--- Begin ---

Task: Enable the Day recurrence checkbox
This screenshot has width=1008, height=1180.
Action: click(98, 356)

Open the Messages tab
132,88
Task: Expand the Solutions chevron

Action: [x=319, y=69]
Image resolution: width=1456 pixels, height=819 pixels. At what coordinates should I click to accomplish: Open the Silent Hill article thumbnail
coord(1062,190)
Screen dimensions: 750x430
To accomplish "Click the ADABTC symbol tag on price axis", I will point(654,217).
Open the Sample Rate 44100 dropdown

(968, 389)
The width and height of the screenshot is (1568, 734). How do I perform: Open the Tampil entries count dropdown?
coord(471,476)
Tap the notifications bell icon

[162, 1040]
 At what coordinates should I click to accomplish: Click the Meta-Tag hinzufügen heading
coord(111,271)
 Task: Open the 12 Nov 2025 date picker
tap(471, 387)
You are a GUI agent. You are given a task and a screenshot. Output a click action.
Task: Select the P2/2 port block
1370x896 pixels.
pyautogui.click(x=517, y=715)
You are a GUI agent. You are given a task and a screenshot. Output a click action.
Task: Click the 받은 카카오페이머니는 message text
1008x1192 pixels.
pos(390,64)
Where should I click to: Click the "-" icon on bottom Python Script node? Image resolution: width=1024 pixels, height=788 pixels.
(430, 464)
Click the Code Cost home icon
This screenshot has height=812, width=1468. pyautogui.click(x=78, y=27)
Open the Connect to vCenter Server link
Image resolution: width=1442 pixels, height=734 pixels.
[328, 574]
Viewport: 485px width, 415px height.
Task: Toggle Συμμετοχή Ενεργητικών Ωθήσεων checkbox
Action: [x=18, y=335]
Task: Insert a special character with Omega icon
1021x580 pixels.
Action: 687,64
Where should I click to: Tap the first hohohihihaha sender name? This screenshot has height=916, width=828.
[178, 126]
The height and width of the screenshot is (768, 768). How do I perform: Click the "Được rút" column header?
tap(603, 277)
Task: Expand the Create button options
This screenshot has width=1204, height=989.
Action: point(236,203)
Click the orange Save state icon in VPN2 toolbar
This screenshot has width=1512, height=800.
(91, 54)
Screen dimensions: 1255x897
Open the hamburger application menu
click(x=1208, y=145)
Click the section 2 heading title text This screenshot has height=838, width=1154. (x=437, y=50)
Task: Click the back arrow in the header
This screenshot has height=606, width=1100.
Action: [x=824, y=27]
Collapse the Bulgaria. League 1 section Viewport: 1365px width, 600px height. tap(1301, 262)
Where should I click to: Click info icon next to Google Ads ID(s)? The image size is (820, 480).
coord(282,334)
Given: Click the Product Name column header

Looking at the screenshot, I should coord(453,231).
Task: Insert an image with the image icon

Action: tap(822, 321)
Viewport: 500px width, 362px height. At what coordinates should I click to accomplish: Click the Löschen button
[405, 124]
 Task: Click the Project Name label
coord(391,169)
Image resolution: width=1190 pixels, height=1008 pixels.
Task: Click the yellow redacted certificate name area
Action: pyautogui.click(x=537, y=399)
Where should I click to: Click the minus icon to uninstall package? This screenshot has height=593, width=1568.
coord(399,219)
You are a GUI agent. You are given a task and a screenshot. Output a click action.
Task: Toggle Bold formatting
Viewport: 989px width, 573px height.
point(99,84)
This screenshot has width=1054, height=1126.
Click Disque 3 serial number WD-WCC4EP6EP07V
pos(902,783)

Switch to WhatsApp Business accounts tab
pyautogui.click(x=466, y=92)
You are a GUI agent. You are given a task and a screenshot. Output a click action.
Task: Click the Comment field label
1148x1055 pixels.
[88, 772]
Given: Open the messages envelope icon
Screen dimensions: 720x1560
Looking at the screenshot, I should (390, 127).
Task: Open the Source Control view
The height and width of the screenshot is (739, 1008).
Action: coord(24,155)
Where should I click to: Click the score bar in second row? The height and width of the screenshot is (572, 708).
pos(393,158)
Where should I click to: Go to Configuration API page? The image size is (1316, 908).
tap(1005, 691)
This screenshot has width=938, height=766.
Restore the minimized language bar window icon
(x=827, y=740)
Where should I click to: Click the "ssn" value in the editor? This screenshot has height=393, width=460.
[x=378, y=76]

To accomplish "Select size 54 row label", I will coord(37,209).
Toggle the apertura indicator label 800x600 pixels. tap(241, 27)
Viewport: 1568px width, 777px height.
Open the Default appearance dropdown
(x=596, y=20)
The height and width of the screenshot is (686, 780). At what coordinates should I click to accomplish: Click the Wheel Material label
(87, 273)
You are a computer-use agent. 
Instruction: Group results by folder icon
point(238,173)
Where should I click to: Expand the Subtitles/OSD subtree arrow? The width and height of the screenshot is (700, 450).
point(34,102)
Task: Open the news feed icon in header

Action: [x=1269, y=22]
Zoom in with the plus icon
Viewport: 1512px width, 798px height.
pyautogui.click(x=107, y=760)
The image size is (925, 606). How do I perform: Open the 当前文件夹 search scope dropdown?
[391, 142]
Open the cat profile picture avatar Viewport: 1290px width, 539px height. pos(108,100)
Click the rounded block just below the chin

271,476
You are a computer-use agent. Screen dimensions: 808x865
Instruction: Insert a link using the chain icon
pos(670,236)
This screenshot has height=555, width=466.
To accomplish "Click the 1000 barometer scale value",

--- End ---

» STATED TASK: Return all of the rows above unchanged, reproducing each line verbatim.

» FINAL ANSWER:
Task: Enable the Day recurrence checkbox
This screenshot has width=1008, height=1180.
Action: click(98, 356)

Open the Messages tab
132,88
Task: Expand the Solutions chevron

Action: [x=319, y=69]
Image resolution: width=1456 pixels, height=819 pixels. At what coordinates should I click to accomplish: Open the Silent Hill article thumbnail
coord(1062,190)
Screen dimensions: 750x430
To accomplish "Click the ADABTC symbol tag on price axis", I will point(654,217).
Open the Sample Rate 44100 dropdown

(968, 389)
The width and height of the screenshot is (1568, 734). How do I perform: Open the Tampil entries count dropdown?
coord(471,476)
Tap the notifications bell icon

[162, 1040]
 At what coordinates should I click to accomplish: Click the Meta-Tag hinzufügen heading
coord(111,271)
 Task: Open the 12 Nov 2025 date picker
tap(471, 387)
You are a GUI agent. You are given a task and a screenshot. Output a click action.
Task: Select the P2/2 port block
1370x896 pixels.
pyautogui.click(x=517, y=715)
You are a GUI agent. You are given a task and a screenshot. Output a click action.
Task: Click the 받은 카카오페이머니는 message text
1008x1192 pixels.
pos(390,64)
Where should I click to: Click the "-" icon on bottom Python Script node? Image resolution: width=1024 pixels, height=788 pixels.
(430, 464)
Click the Code Cost home icon
This screenshot has height=812, width=1468. pyautogui.click(x=78, y=27)
Open the Connect to vCenter Server link
Image resolution: width=1442 pixels, height=734 pixels.
[328, 574]
Viewport: 485px width, 415px height.
Task: Toggle Συμμετοχή Ενεργητικών Ωθήσεων checkbox
Action: [x=18, y=335]
Task: Insert a special character with Omega icon
1021x580 pixels.
Action: 687,64
Where should I click to: Tap the first hohohihihaha sender name? This screenshot has height=916, width=828.
[178, 126]
The height and width of the screenshot is (768, 768). How do I perform: Click the "Được rút" column header?
tap(603, 277)
Task: Expand the Create button options
This screenshot has width=1204, height=989.
Action: point(236,203)
Click the orange Save state icon in VPN2 toolbar
This screenshot has width=1512, height=800.
(91, 54)
Screen dimensions: 1255x897
Open the hamburger application menu
click(x=1208, y=145)
Click the section 2 heading title text This screenshot has height=838, width=1154. (x=437, y=50)
Task: Click the back arrow in the header
This screenshot has height=606, width=1100.
Action: [x=824, y=27]
Collapse the Bulgaria. League 1 section Viewport: 1365px width, 600px height. tap(1301, 262)
Where should I click to: Click info icon next to Google Ads ID(s)? The image size is (820, 480).
coord(282,334)
Given: Click the Product Name column header

Looking at the screenshot, I should coord(453,231).
Task: Insert an image with the image icon

Action: tap(822, 321)
Viewport: 500px width, 362px height. At what coordinates should I click to accomplish: Click the Löschen button
[405, 124]
 Task: Click the Project Name label
coord(391,169)
Image resolution: width=1190 pixels, height=1008 pixels.
Task: Click the yellow redacted certificate name area
Action: pyautogui.click(x=537, y=399)
Where should I click to: Click the minus icon to uninstall package? This screenshot has height=593, width=1568.
coord(399,219)
You are a GUI agent. You are given a task and a screenshot. Output a click action.
Task: Toggle Bold formatting
Viewport: 989px width, 573px height.
point(99,84)
This screenshot has width=1054, height=1126.
Click Disque 3 serial number WD-WCC4EP6EP07V
pos(902,783)

Switch to WhatsApp Business accounts tab
pyautogui.click(x=466, y=92)
You are a GUI agent. You are given a task and a screenshot. Output a click action.
Task: Click the Comment field label
1148x1055 pixels.
[88, 772]
Given: Open the messages envelope icon
Screen dimensions: 720x1560
Looking at the screenshot, I should (390, 127).
Task: Open the Source Control view
The height and width of the screenshot is (739, 1008).
Action: coord(24,155)
Where should I click to: Click the score bar in second row? The height and width of the screenshot is (572, 708).
pos(393,158)
Where should I click to: Go to Configuration API page? The image size is (1316, 908).
tap(1005, 691)
This screenshot has width=938, height=766.
Restore the minimized language bar window icon
(x=827, y=740)
Where should I click to: Click the "ssn" value in the editor? This screenshot has height=393, width=460.
[x=378, y=76]

To accomplish "Select size 54 row label", I will coord(37,209).
Toggle the apertura indicator label 800x600 pixels. tap(241, 27)
Viewport: 1568px width, 777px height.
Open the Default appearance dropdown
(x=596, y=20)
The height and width of the screenshot is (686, 780). At what coordinates should I click to accomplish: Click the Wheel Material label
(87, 273)
You are a computer-use agent. 
Instruction: Group results by folder icon
point(238,173)
Where should I click to: Expand the Subtitles/OSD subtree arrow? The width and height of the screenshot is (700, 450).
point(34,102)
Task: Open the news feed icon in header

Action: [x=1269, y=22]
Zoom in with the plus icon
Viewport: 1512px width, 798px height.
pyautogui.click(x=107, y=760)
The image size is (925, 606). How do I perform: Open the 当前文件夹 search scope dropdown?
[391, 142]
Open the cat profile picture avatar Viewport: 1290px width, 539px height. pos(108,100)
Click the rounded block just below the chin

271,476
You are a computer-use agent. Screen dimensions: 808x865
Instruction: Insert a link using the chain icon
pos(670,236)
This screenshot has height=555, width=466.
To accomplish "Click the 1000 barometer scale value",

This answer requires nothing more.